Il quorum al referendum è missione (quasi) impossibile: prof di Unipa svela perché
Silvio Bologna spiega quali sono gli ostacoli per l'8 e 9 giugno. Nel 1974 il quesito sul divorzio portò alle urne l'87,7% degli italiani, ma 3 anni fa flop sulla giustizia

Per la Cgil e gli altri comitati promotori, invece, il successo del referendum è irrimediabilmente sancito dal raggiungimento del quorum, obiettivo che sembra farsi sempre più complesso.
Basti pensare che si attestava al 22% il quesito che ha chiamato gli italiani alle urne soltanto tre anni fa in materia di giustizia, ben lontano dall’87,7% ottenuto nel 1974 dal referendum sul divorzio.
È quindi quello del quorum lo spettro che si aggira in modo più ingombrante sulle votazioni dell’8 e del 9 giugno. A renderlo tale concorrono una serie di fattori come spiega Silvio Bologna, professore di Diritto del Lavoro all’Università degli Studi di Palermo.
«Non è una situazione semplice, tenuto conto del fatto che la consultazione referendaria è stata indetta dal governo a giugno, e non vi si sta dando grande visibilità nello spazio pubblico, sui mezzi di informazione di massa come la televisione», commenta il docente.
«A ciò si aggiunge il fatto che, dal punto di vista politico-culturale, l’Italia è cambiata molto negli ultimi trent’anni - racconta -: la popolazione ha sempre meno cultura politica e sempre meno coscienza delle questioni di interesse pubblico, soprattutto a causa della demografia del Paese, sempre più vecchio».
Sulla partecipazione non ha dubbi: «Penso sia auspicabile il raggiungimento del quorum, dal momento che si sta parlando di questioni di fondamentale civiltà giuridica e che hanno ad oggetto i diritti costituzionali e di cittadinanza, in relazione al lavoro e all’integrazione della comunità politica».
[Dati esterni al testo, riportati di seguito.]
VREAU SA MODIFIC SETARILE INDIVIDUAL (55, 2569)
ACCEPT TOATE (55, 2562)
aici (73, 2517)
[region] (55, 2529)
Secondo Silvio Bologna, il referendum dell'8 e 9 giugno centra alcune questioni fondamentali. «Si tratta di quesiti che promuovono la garanzia e l'effettività dei diritti di lavoratori e lavoratrici, in una Repubblica democratica che, ricordo, è fondata sul lavoro, sul principio di eguaglianza sostanziale».
Che succede nel resto d'Europa sui temi affrontati dal referendum? «Il panorama europeo non è uniforme, in quanto parliamo della giurisprudenza di 27 Stati diversi. In paesi come la Francia o la Germania l’accesso alla cittadinanza prevede dei requisiti meno stringenti rispetto a quelli di paesi come il nostro».
Dal punto di vista dei diritti dei lavoratori c’è ancor meno uniformità, come spiega il docente: «In questo caso, però, nella stragrande maggioranza dei casi nei Paesi dell'Unione Europea, tranne che per i licenziamenti più gravi cioè quelli discriminatori, prevale la tutela di tipo risarcitorio».
E conclude: «In ogni caso, ritengo che si debba meditare attentamente sulle tematiche poste alla nostra attenzione in questa occasione; il dato tecnico-giuridico, infatti, non è fine a sé stesso, ma è un presupposto per fare una riflessione di più ampio spettro sulla qualità della nostra democrazia».